## What the task asks
Please write out each entry below exactly as given.

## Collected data
'''
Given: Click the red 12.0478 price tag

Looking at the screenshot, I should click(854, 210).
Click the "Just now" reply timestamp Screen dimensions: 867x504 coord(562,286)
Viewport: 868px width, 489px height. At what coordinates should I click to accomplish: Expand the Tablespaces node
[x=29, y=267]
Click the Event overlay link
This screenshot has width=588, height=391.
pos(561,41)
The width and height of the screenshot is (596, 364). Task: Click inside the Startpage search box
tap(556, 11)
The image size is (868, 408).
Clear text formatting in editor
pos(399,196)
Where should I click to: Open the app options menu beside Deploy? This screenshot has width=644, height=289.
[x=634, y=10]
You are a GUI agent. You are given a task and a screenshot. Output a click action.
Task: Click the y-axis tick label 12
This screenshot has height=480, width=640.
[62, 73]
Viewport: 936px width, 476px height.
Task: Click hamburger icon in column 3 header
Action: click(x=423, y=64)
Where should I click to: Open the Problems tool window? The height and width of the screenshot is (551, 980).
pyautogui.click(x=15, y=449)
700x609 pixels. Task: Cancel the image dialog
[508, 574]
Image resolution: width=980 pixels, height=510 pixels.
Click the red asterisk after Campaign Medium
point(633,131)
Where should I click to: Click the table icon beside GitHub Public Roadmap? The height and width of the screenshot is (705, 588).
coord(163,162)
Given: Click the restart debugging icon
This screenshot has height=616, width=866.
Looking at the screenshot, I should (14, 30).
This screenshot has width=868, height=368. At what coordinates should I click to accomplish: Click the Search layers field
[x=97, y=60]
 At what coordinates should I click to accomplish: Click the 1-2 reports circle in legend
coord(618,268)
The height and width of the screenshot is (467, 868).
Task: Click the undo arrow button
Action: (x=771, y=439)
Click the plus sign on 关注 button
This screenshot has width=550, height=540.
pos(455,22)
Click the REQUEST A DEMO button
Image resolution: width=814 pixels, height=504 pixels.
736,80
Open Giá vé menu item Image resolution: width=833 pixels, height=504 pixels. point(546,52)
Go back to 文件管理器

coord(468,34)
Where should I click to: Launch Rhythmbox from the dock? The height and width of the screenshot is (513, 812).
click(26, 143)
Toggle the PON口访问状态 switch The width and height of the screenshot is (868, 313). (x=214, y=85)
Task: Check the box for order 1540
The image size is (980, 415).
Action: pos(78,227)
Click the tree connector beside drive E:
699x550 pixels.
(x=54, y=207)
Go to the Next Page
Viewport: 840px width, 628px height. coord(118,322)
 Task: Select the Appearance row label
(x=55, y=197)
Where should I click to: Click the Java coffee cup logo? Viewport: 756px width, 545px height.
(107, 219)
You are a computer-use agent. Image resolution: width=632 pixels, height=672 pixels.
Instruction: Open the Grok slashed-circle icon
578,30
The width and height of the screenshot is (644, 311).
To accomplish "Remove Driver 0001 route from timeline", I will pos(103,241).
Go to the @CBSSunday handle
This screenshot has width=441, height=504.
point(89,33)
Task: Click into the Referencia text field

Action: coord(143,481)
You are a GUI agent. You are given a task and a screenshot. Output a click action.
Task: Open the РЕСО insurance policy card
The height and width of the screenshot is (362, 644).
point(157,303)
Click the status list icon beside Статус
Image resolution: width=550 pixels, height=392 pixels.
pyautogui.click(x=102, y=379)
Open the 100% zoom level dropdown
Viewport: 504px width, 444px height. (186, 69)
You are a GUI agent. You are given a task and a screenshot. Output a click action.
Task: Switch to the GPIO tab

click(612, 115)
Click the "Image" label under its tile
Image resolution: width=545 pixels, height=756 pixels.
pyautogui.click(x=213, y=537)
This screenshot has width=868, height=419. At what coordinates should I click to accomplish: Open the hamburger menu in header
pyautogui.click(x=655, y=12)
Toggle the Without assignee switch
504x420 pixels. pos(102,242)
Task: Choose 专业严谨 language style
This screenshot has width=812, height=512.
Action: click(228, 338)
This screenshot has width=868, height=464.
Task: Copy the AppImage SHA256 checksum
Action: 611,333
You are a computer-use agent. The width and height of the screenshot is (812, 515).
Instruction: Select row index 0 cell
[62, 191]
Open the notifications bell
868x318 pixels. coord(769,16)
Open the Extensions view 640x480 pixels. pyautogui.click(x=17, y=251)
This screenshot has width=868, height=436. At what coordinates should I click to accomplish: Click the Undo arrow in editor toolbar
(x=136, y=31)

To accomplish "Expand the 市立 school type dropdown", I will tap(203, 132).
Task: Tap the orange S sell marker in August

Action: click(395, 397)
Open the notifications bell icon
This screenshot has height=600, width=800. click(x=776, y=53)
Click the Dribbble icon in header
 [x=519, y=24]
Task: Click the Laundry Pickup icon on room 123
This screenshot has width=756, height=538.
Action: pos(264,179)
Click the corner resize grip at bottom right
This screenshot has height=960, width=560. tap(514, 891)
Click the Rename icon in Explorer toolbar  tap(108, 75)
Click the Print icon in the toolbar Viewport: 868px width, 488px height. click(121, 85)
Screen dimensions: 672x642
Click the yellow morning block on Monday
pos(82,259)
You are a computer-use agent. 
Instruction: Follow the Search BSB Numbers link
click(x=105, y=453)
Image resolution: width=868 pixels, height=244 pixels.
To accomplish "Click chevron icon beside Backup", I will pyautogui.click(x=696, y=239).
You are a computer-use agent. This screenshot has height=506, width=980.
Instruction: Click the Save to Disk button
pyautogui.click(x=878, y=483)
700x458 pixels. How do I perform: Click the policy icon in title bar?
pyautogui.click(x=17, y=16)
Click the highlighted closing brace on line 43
'''
## Exercise output
Given: Click the red 12.0478 price tag

Looking at the screenshot, I should click(854, 210).
Click the "Just now" reply timestamp Screen dimensions: 867x504 coord(562,286)
Viewport: 868px width, 489px height. At what coordinates should I click to accomplish: Expand the Tablespaces node
[x=29, y=267]
Click the Event overlay link
This screenshot has width=588, height=391.
pos(561,41)
The width and height of the screenshot is (596, 364). Task: Click inside the Startpage search box
tap(556, 11)
The image size is (868, 408).
Clear text formatting in editor
pos(399,196)
Where should I click to: Open the app options menu beside Deploy? This screenshot has width=644, height=289.
[x=634, y=10]
You are a GUI agent. You are given a task and a screenshot. Output a click action.
Task: Click the y-axis tick label 12
This screenshot has height=480, width=640.
[62, 73]
Viewport: 936px width, 476px height.
Task: Click hamburger icon in column 3 header
Action: click(x=423, y=64)
Where should I click to: Open the Problems tool window? The height and width of the screenshot is (551, 980).
pyautogui.click(x=15, y=449)
700x609 pixels. Task: Cancel the image dialog
[508, 574]
Image resolution: width=980 pixels, height=510 pixels.
Click the red asterisk after Campaign Medium
point(633,131)
Where should I click to: Click the table icon beside GitHub Public Roadmap? The height and width of the screenshot is (705, 588).
coord(163,162)
Given: Click the restart debugging icon
This screenshot has height=616, width=866.
Looking at the screenshot, I should (14, 30).
This screenshot has width=868, height=368. At what coordinates should I click to accomplish: Click the Search layers field
[x=97, y=60]
 At what coordinates should I click to accomplish: Click the 1-2 reports circle in legend
coord(618,268)
The height and width of the screenshot is (467, 868).
Task: Click the undo arrow button
Action: (x=771, y=439)
Click the plus sign on 关注 button
This screenshot has width=550, height=540.
pos(455,22)
Click the REQUEST A DEMO button
Image resolution: width=814 pixels, height=504 pixels.
736,80
Open Giá vé menu item Image resolution: width=833 pixels, height=504 pixels. point(546,52)
Go back to 文件管理器

coord(468,34)
Where should I click to: Launch Rhythmbox from the dock? The height and width of the screenshot is (513, 812).
click(26, 143)
Toggle the PON口访问状态 switch The width and height of the screenshot is (868, 313). (x=214, y=85)
Task: Check the box for order 1540
The image size is (980, 415).
Action: pos(78,227)
Click the tree connector beside drive E:
699x550 pixels.
(x=54, y=207)
Go to the Next Page
Viewport: 840px width, 628px height. coord(118,322)
 Task: Select the Appearance row label
(x=55, y=197)
Where should I click to: Click the Java coffee cup logo? Viewport: 756px width, 545px height.
(107, 219)
You are a computer-use agent. Image resolution: width=632 pixels, height=672 pixels.
Instruction: Open the Grok slashed-circle icon
578,30
The width and height of the screenshot is (644, 311).
To accomplish "Remove Driver 0001 route from timeline", I will pos(103,241).
Go to the @CBSSunday handle
This screenshot has width=441, height=504.
point(89,33)
Task: Click into the Referencia text field

Action: coord(143,481)
You are a GUI agent. You are given a task and a screenshot. Output a click action.
Task: Open the РЕСО insurance policy card
The height and width of the screenshot is (362, 644).
point(157,303)
Click the status list icon beside Статус
Image resolution: width=550 pixels, height=392 pixels.
pyautogui.click(x=102, y=379)
Open the 100% zoom level dropdown
Viewport: 504px width, 444px height. (186, 69)
You are a GUI agent. You are given a task and a screenshot. Output a click action.
Task: Switch to the GPIO tab

click(612, 115)
Click the "Image" label under its tile
Image resolution: width=545 pixels, height=756 pixels.
pyautogui.click(x=213, y=537)
This screenshot has width=868, height=419. At what coordinates should I click to accomplish: Open the hamburger menu in header
pyautogui.click(x=655, y=12)
Toggle the Without assignee switch
504x420 pixels. pos(102,242)
Task: Choose 专业严谨 language style
This screenshot has width=812, height=512.
Action: click(228, 338)
This screenshot has width=868, height=464.
Task: Copy the AppImage SHA256 checksum
Action: 611,333
You are a computer-use agent. The width and height of the screenshot is (812, 515).
Instruction: Select row index 0 cell
[62, 191]
Open the notifications bell
868x318 pixels. coord(769,16)
Open the Extensions view 640x480 pixels. pyautogui.click(x=17, y=251)
This screenshot has width=868, height=436. At what coordinates should I click to accomplish: Click the Undo arrow in editor toolbar
(x=136, y=31)

To accomplish "Expand the 市立 school type dropdown", I will tap(203, 132).
Task: Tap the orange S sell marker in August

Action: click(395, 397)
Open the notifications bell icon
This screenshot has height=600, width=800. click(x=776, y=53)
Click the Dribbble icon in header
 [x=519, y=24]
Task: Click the Laundry Pickup icon on room 123
This screenshot has width=756, height=538.
Action: pos(264,179)
Click the corner resize grip at bottom right
This screenshot has height=960, width=560. tap(514, 891)
Click the Rename icon in Explorer toolbar  tap(108, 75)
Click the Print icon in the toolbar Viewport: 868px width, 488px height. click(121, 85)
Screen dimensions: 672x642
Click the yellow morning block on Monday
pos(82,259)
You are a computer-use agent. 
Instruction: Follow the Search BSB Numbers link
click(x=105, y=453)
Image resolution: width=868 pixels, height=244 pixels.
To accomplish "Click chevron icon beside Backup", I will pyautogui.click(x=696, y=239).
You are a computer-use agent. This screenshot has height=506, width=980.
Instruction: Click the Save to Disk button
pyautogui.click(x=878, y=483)
700x458 pixels. How do I perform: Click the policy icon in title bar?
pyautogui.click(x=17, y=16)
Click the highlighted closing brace on line 43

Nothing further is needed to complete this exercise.